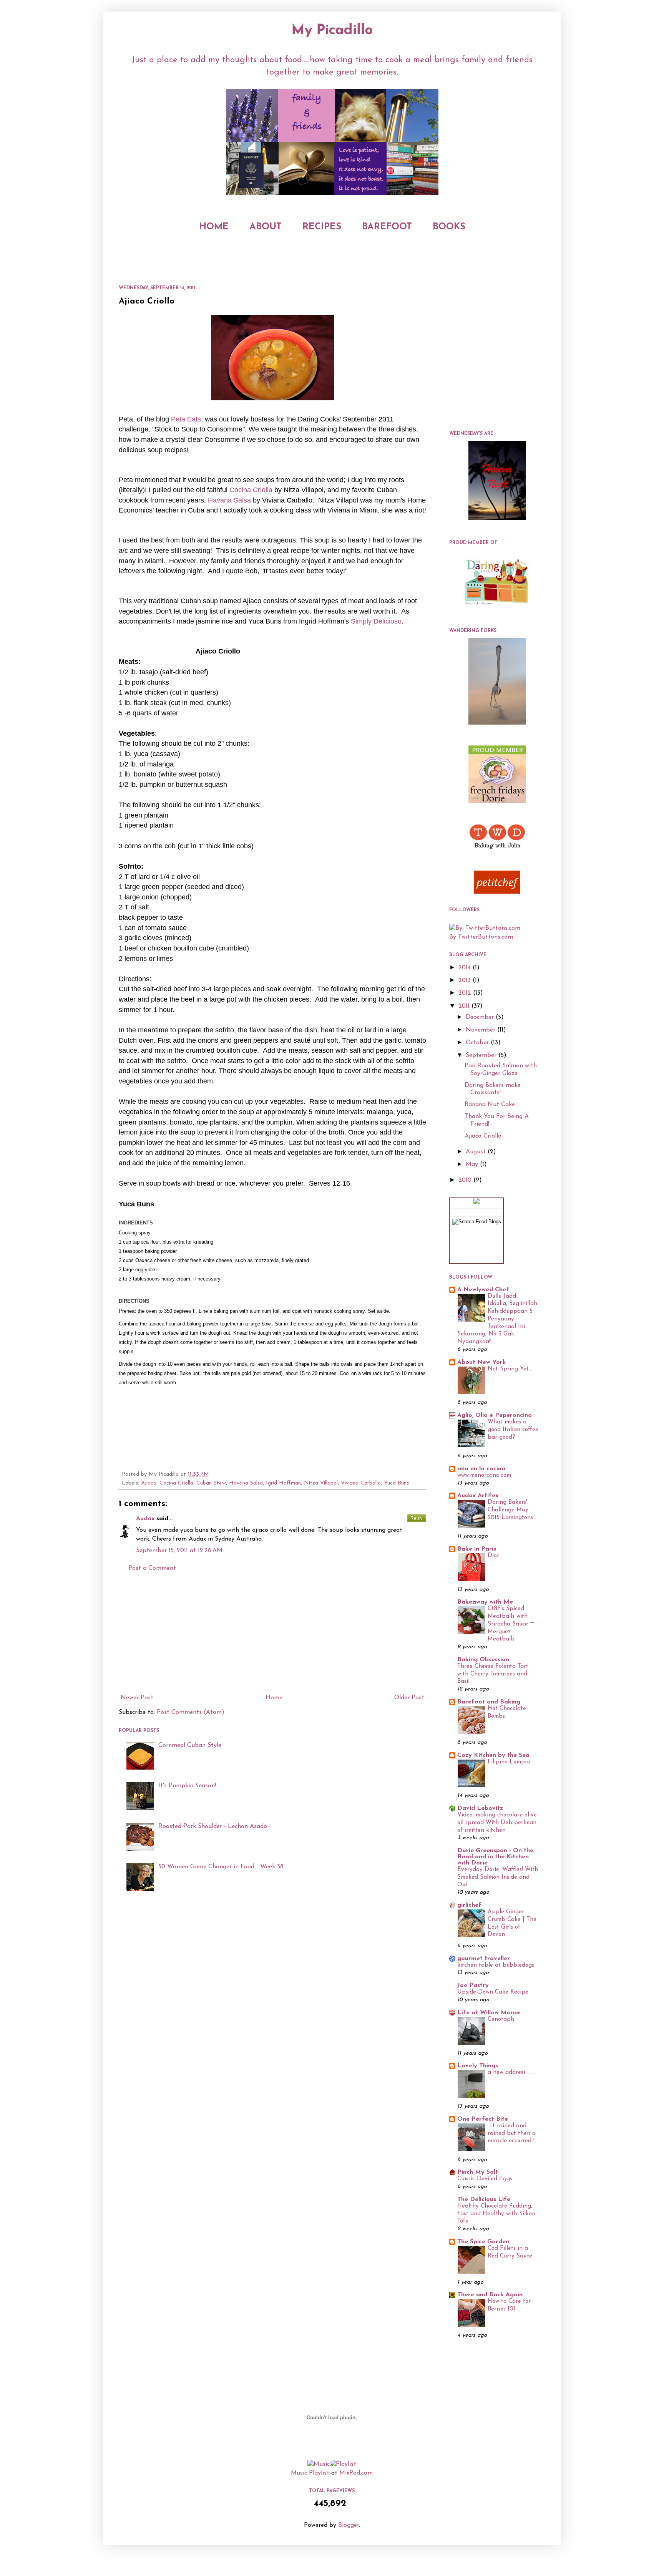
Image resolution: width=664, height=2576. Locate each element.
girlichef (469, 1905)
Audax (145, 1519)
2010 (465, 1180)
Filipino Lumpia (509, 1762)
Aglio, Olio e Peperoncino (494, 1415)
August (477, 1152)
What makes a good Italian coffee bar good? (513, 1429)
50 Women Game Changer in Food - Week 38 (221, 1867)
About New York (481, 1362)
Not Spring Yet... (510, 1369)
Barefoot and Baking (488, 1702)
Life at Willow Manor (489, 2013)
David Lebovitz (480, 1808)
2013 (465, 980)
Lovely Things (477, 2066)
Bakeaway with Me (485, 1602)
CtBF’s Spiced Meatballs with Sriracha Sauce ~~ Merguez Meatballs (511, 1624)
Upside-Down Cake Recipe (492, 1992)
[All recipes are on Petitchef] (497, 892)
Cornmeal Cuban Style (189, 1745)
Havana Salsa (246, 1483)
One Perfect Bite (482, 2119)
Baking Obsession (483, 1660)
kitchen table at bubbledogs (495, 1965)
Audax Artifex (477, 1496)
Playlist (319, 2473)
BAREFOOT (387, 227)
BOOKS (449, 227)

----

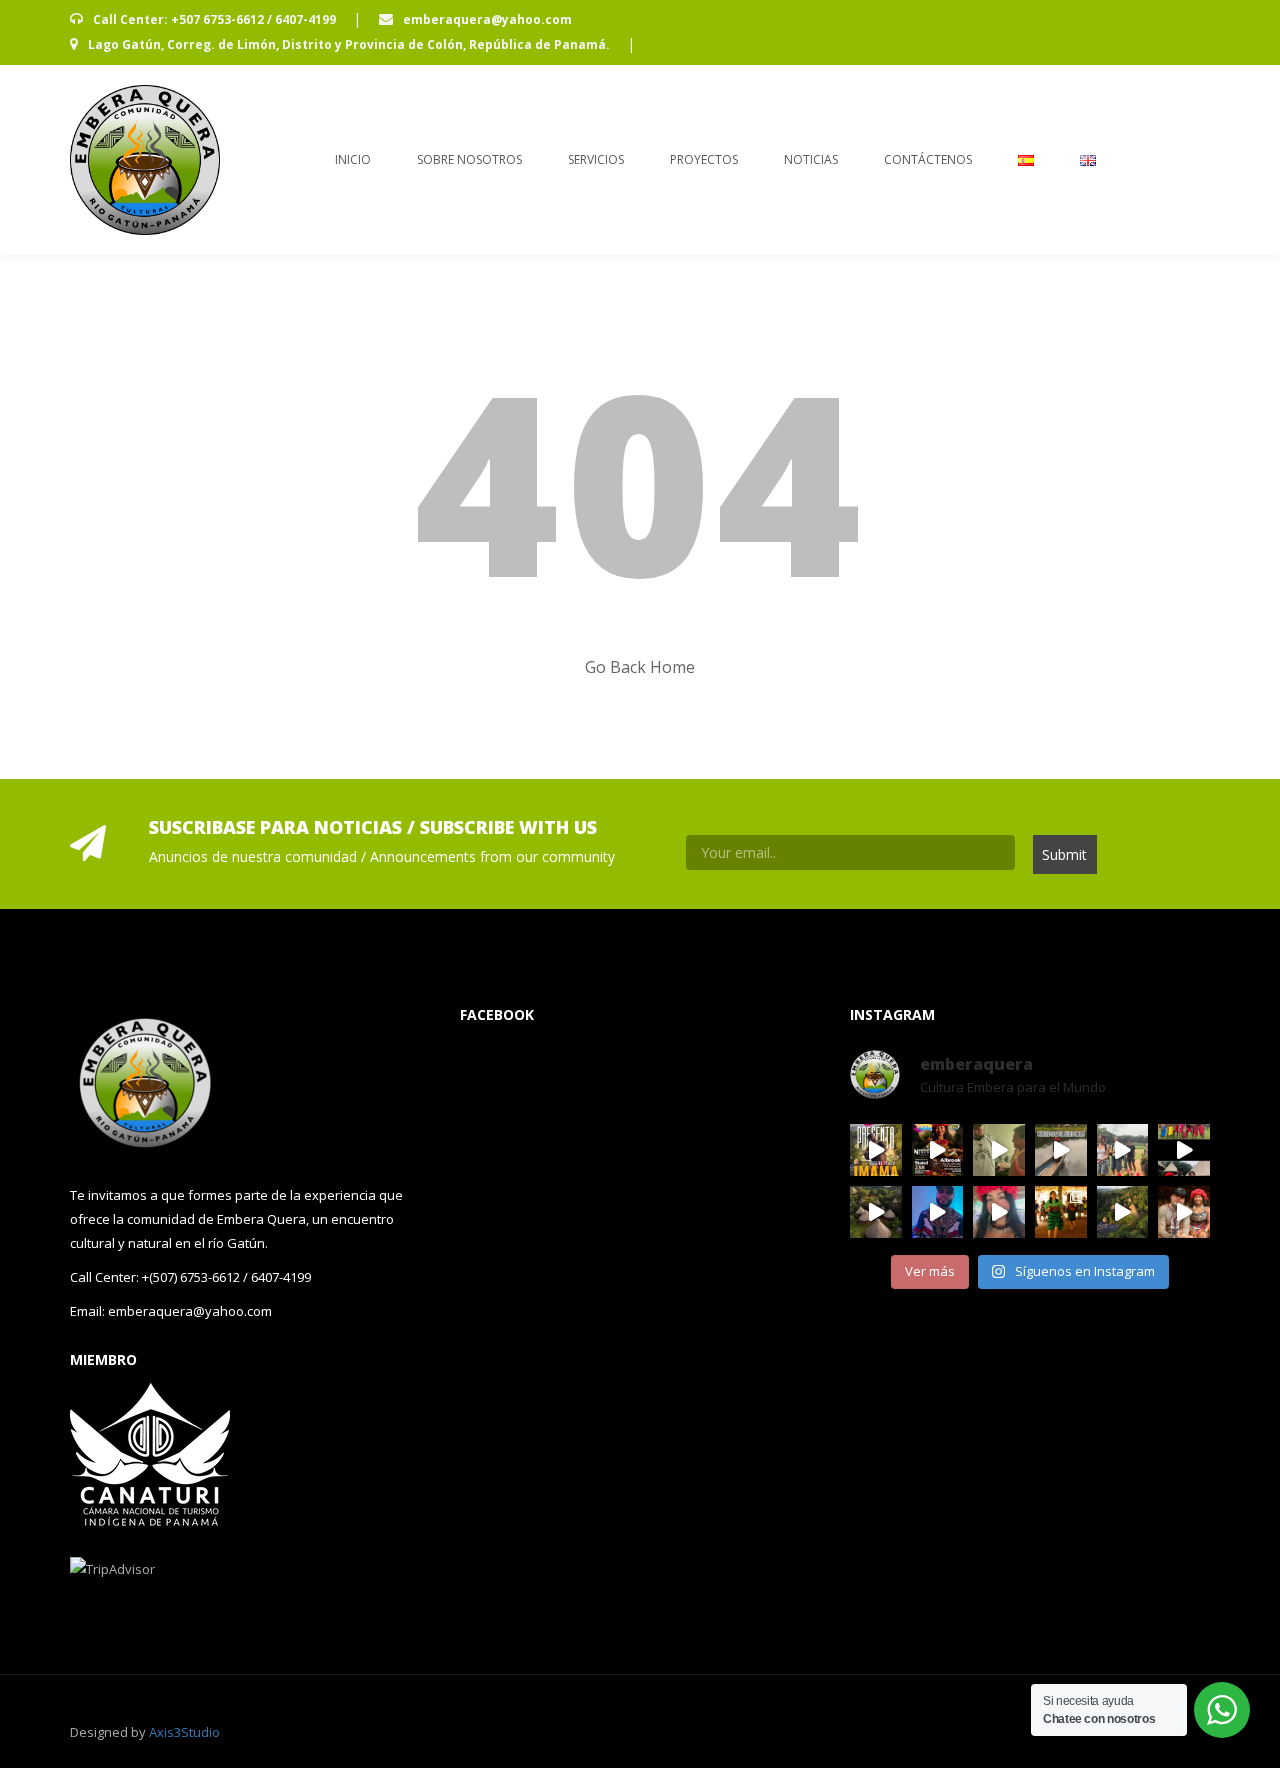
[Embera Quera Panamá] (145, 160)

----

EXERCISE OBJECTIVE: Beginning with the line that has "About New York (481, 1362)" and ending with the line that has "BOOKS (449, 227)", set down the lines above exactly and include no others.

WRITTEN SOLUTION:
About New York (481, 1362)
Not Spring Yet... (510, 1369)
Barefoot and Baking (488, 1702)
Life at Willow Manor (489, 2013)
David Lebovitz (480, 1808)
2013 (465, 980)
Lovely Things (477, 2066)
Bakeaway with Me (485, 1602)
CtBF’s Spiced Meatballs with Sriracha Sauce ~~ Merguez Meatballs (511, 1624)
Upside-Down Cake Recipe (492, 1992)
[All recipes are on Petitchef] (497, 892)
Cornmeal Cuban Style (189, 1745)
Havana Salsa (246, 1483)
One Perfect Bite (482, 2119)
Baking Obsession (483, 1660)
kitchen table at bubbledogs (495, 1965)
Audax Artifex (477, 1496)
Playlist (319, 2473)
BAREFOOT (387, 227)
BOOKS (449, 227)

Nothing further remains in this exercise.